But, regardless of the overall content of those comments, one may be treated as more equal, or at least as warranting more consideration, than others—that of the ICANN Board. And the first weeks of September 2015 led the process toward a make or break it decision point, culminating in a late month face-to-face (F2F) meeting in Los Angeles, that will determine whether the ICANN community will remain unified behind strong and binding accountability measures—or will become divided and distracted, lose sight of its goals, and fumble an opportunity that will not recur again. Based on its performance to date, and to ongoing email conversations among CCWG members, the author is optimistic that the CCWG will not abandon its goals or guiding principles.
The purpose of this article (click to download expanded full length PDF version) is to inform members of the ICANN community as well as policymakers and other interested parties of the maneuvers and details underlying these recent and critical turns of events as we move toward the end game on determining the contours and substance of enhanced ICANN accountability.
Key Takeaways
The quest to impose substantially greater accountability on ICANN by its community is approaching a historic juncture that will decide this matter for years to come.
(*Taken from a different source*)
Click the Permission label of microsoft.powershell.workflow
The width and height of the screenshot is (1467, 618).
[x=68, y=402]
Not altogether surprisingly, ICANN’s Board is raising major questions about the latest version of the CCWG Accountability proposal that seem to constitute a broad pushback, particularly against the Sole Membership Model (SMM) that would confer significant community powers under California law.
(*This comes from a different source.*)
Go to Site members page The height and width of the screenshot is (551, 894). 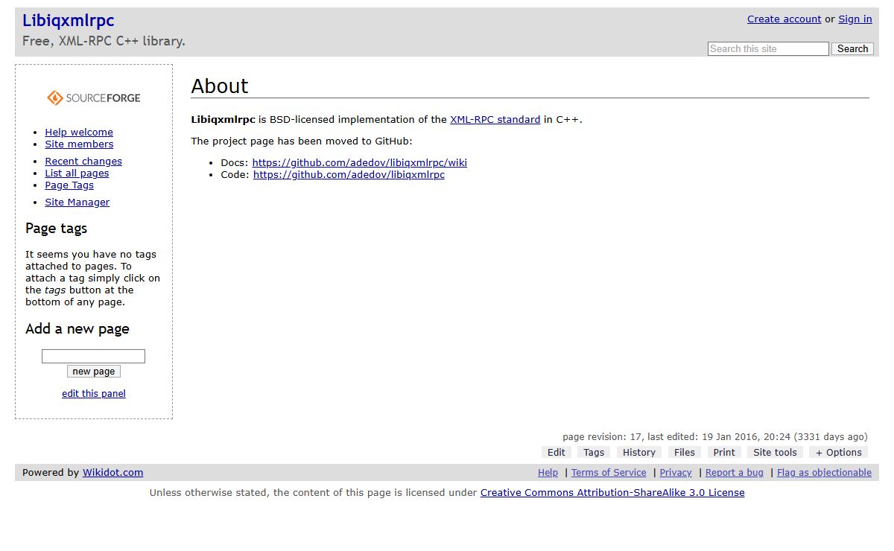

The major points made in this article are:
The Proper Standard of Deference
In its initial analysis of the analysis of the CCWG Proposal prepared by ICANN’s outside counsel, the two law firms advising the CCWG noted something particularly important within an exercise whose objective is to strengthen and secure the benefits of the multistakeholder model (MSM) for a considerable time going forward—“the conclusions of CCWG’s deliberative bottom-up consensus seeking multistakeholder process deserve a significant degree of deference”—including, one presumes, deference by the Board.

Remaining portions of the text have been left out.